Teks Bacaan —
Riausastra.com – Williem Iskandar memiliki nama Sati dengan gelar Sutan Iskandar. Beliau lahir di Pidoli Lombang pada bulan Maret 1840. Ibunya bernama Anggur boru Lubis dari Rao-rao dan ayahnya bernama Raja Tinating, yang memiliki jabatan sebagai Raja Pidoli Lombang.
Pada usia 13 tahun, tepatnya tahun 1853, Sati masuk sekolah rendah selama dua tahun yang didirikan Alexander Philippus Godon yang bertugas sebagai Asisten Residen Mandailing Angkola, di Panyabungan.

Baris dari dataset grounding layar:
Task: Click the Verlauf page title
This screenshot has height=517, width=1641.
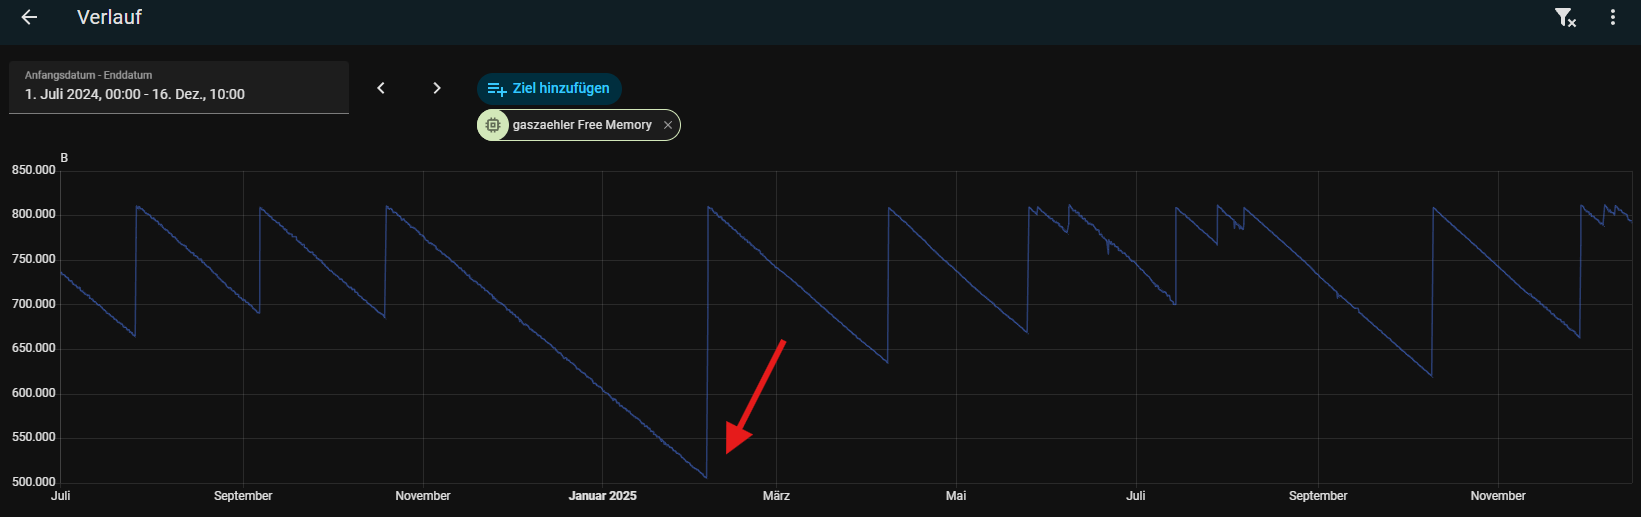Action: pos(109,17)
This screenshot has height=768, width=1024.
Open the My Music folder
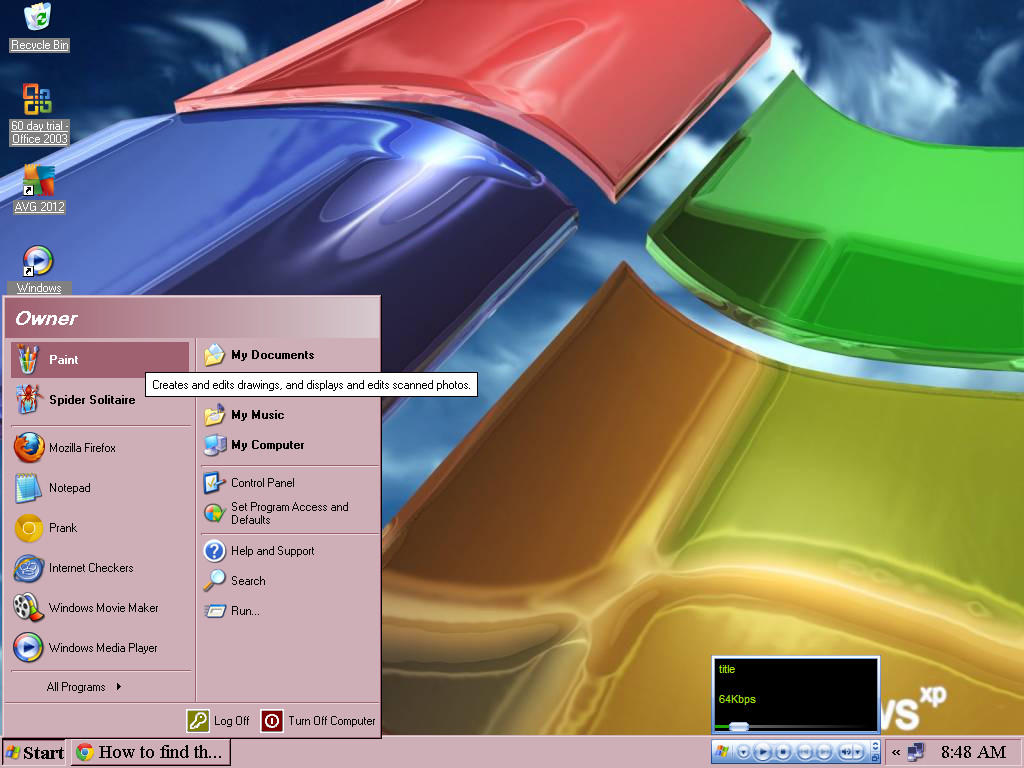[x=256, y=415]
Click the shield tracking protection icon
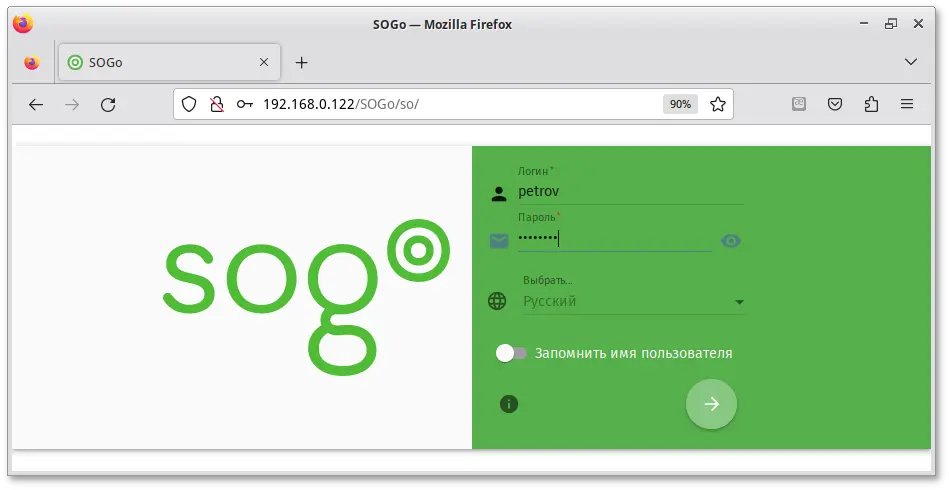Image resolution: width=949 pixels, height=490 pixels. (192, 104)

Tugas —
- 1) Apakah setiap pernyataan berikut sesuai dengan teks tentang Williem Iskandar? Jawab ya atau tidak, lalu kutip kata-kata penentunya dari teks. (a) Sati lahir di Pidoli Lombang pada bulan Maret 1840. (b) Ayah Sati bernama Anggur boru Lubis. (c) Sati bersekolah di sekolah rendah selama tiga tahun.
- 2) Lanjutkan teks tentang Williem Iskandar mulai dari kalimat terakhirnya.

Hasil —
- 1)
(a) Ya: "Beliau lahir di Pidoli Lombang pada bulan Maret 1840."
(b) Tidak: "ayahnya bernama Raja Tinating"
(c) Tidak: "Sati masuk sekolah rendah selama dua tahun"

- 2)
Tahun 1855 Sati lulus dan diangkat menjadi guru di sekolahnya. Dengan usia yang tergolong masih sangat muda, yaitu 15 tahun, Sati dinobatkan menjadi guru formal termuda pertama dalam sejarah pendidikan Indonesia. Pada saat yang sama ia juga diangkat oleh Godon menjadi juru tulis bumiputera (adjunct inlandsch schrijfer) di Kantor Asisten Residen Mandailing Angkola di Panyabungan. Jabatan guru dan juru tulis itu dijabatnya selama dua tahun menggantikan Haji Nawawi yang berasal dari Natal, sampai menjelang keberangkatannya ke Negeri Belanda bersama Godon pada Februari 1857.
Pada tahun 1862, Williem Iskandar kembali ke Indonesia setelah memperoleh ijazah sebagai guru bantu dari Oefenshool Amsterdam yang dipimpin oleh D. Hekker Jr. Williem Iskandar berencana untuk mendirikan sekolah guru di Mandailing, tepatnya di daerah Tanobato menuju Pelabuhan Natal.
Selanjutnya, Willem Iskander menerima beslit bertanggal 5 Maret 1862, yang mengizinkannya mendirikan Kweekschool di Mandailing. Beslit kedua bertarikh 24 Oktober 1862 yang menetapkannya sebagai guru pada Kweekschool Tanobato.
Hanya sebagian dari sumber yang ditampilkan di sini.